As I feared, Chronicle of Higher Education has apparently chosen not to run my letter commenting on Jon Wiener‘s dumb article. So, as promised, I hereby protest the suppression of my free speech rights and present in full my brutally censored remarks.
To the Editor:
Jon Wiener’s essay requires several comments. His contrast of the Thernstrom affair at Harvard with that which continues to unfold at Columbia over Middle East Studies situates both in a crude left-right dichotomy. In his predictable morality tale, the left lost, in part because the right was “well-funded.” This sort of simplistic reductionism does credit to neither situation.
Of the Thernstrom affair I can say little except that 1. it dealt with “insensitivity” and 2. it took place in pre-internet 1988. Columbia dealt with harassment and intimidation that unfolded in real time, in part thanks to broadband.

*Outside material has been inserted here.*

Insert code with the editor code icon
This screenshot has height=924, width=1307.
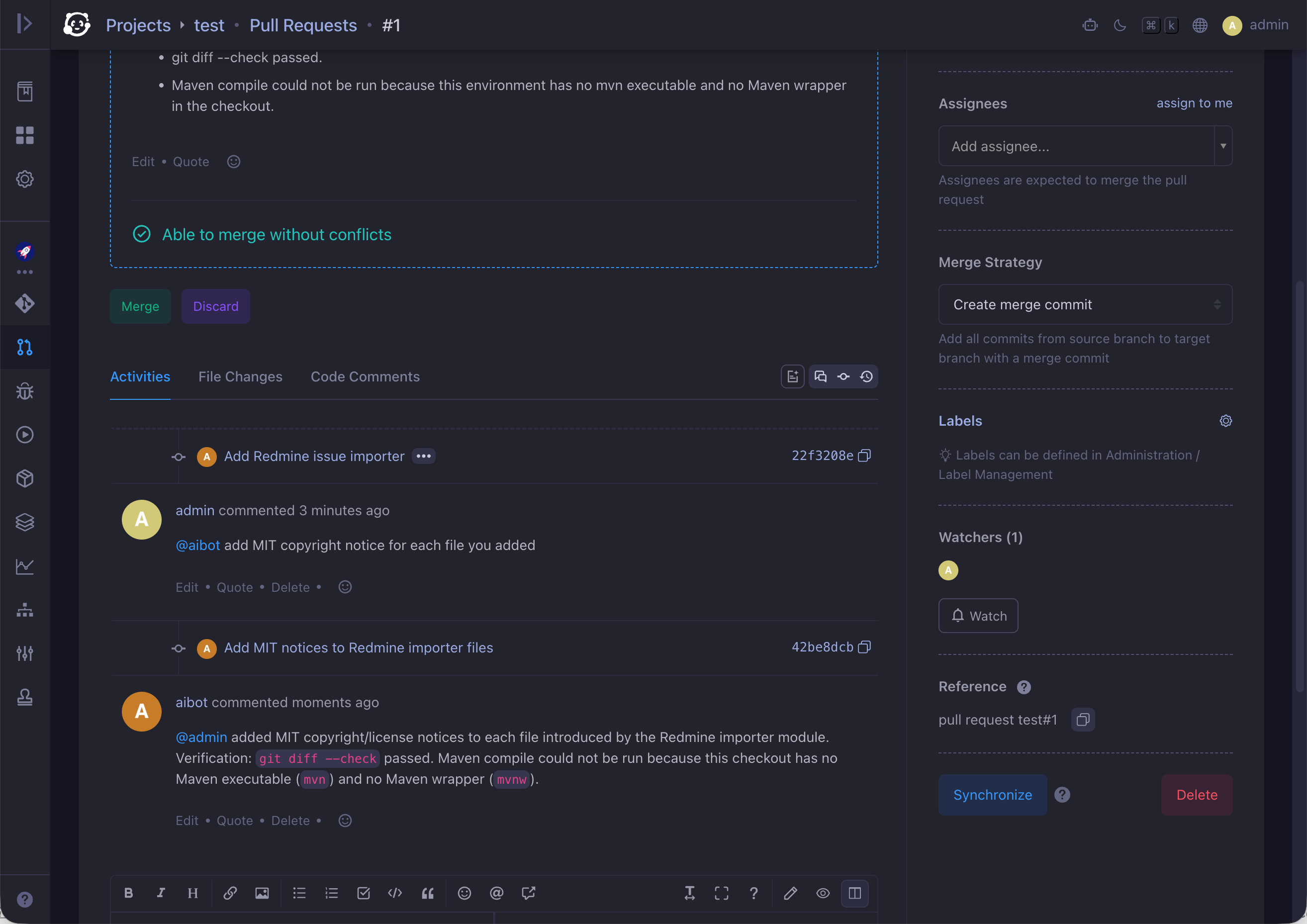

But if technology and the substance of the issues do not figure in Wiener’s narrative, money, power and real estate do. Wiener believes that Columbia’s need to secure city approval for campus expansion is the hidden background to its dithering. Such dithering over expansion goes back to the 1950s, and in any event, community opposition, not city approval, is and has always been Columbia’s real problem.
Wiener’s ability to read Columbia President Lee Bollinger’s mind on the real estate angle is impressive. How then does he parse Columbia’s release of its report on harassment and intimidation on the same day New York City announced its long awaited decision to permit building a sports stadium on Manhattan’s West Side?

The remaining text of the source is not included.